Problem to work on:
Pictures are not part of the copy; reproduce the remaining data exactly.

Records to use:

★ ★ ★ ★

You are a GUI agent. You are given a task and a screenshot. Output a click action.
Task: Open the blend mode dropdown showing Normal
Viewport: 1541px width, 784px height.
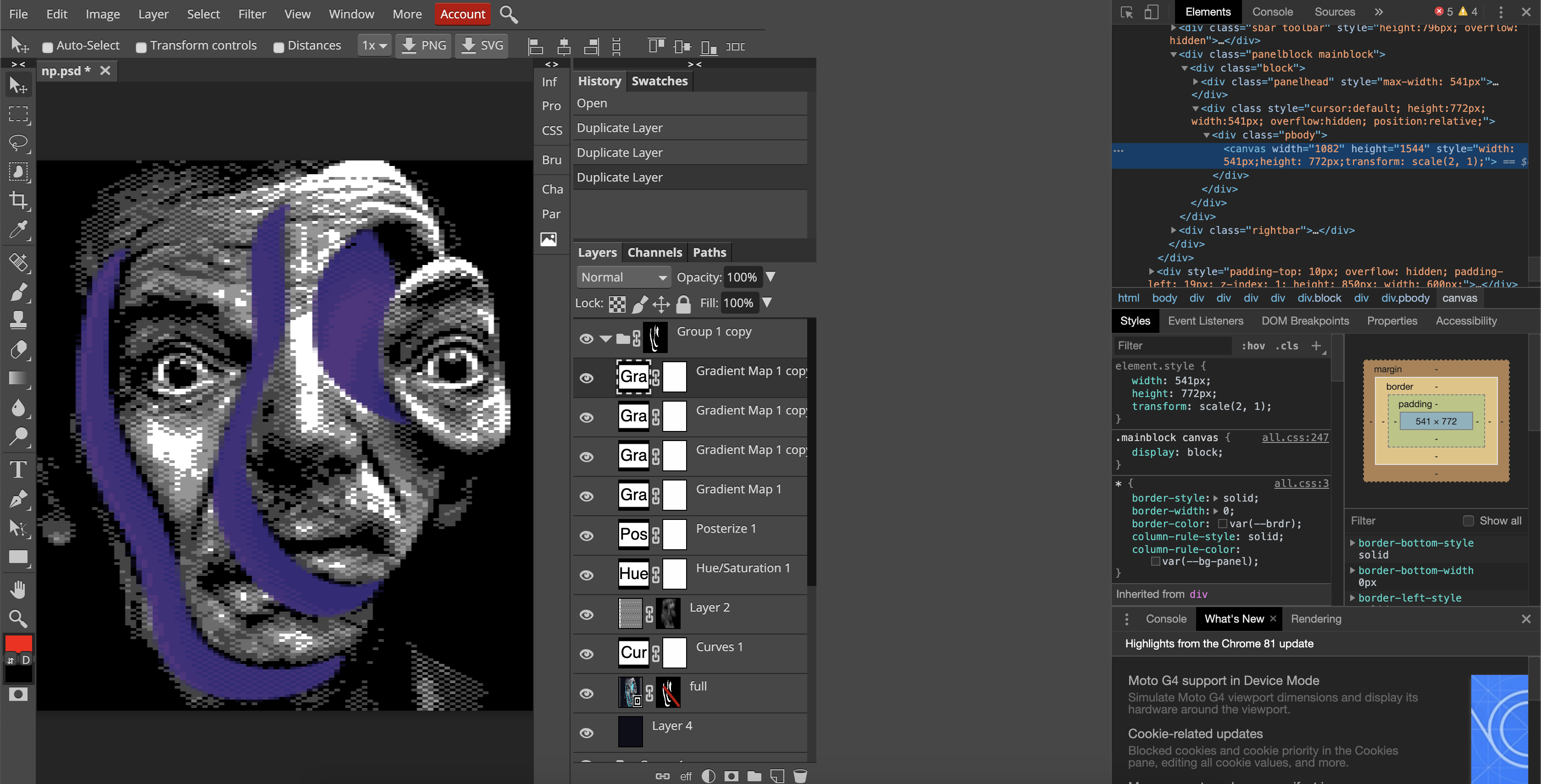[x=623, y=277]
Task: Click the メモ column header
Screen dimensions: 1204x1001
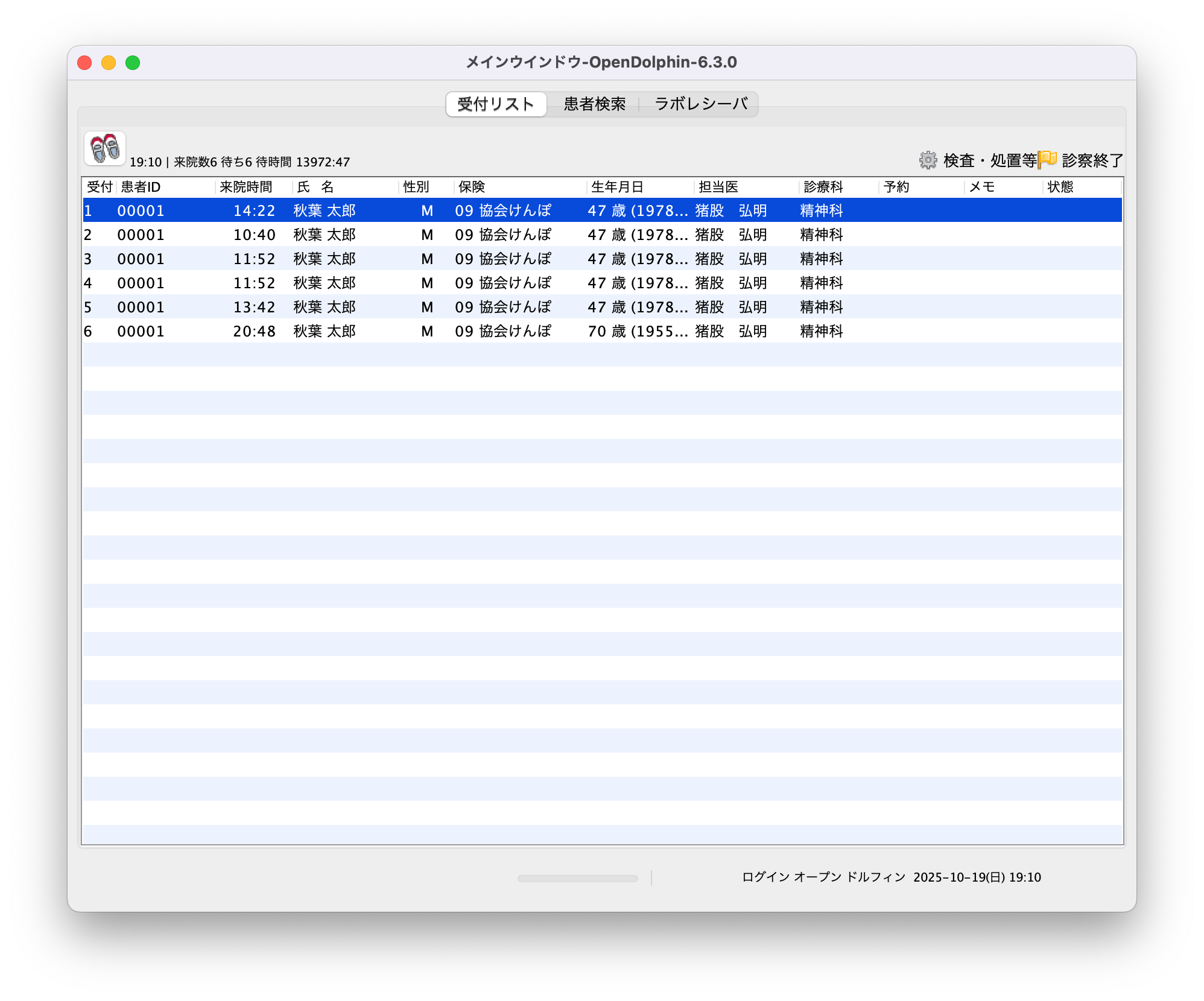Action: tap(981, 187)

★ ★ ★ ★

Problem solution:
You are a GUI agent. You are given a task and a screenshot. Output a click action.
Task: Open the blend mode dropdown showing Normal
Viewport: 1541px width, 784px height.
[x=623, y=277]
Task: Click the メモ column header
Screen dimensions: 1204x1001
Action: tap(981, 187)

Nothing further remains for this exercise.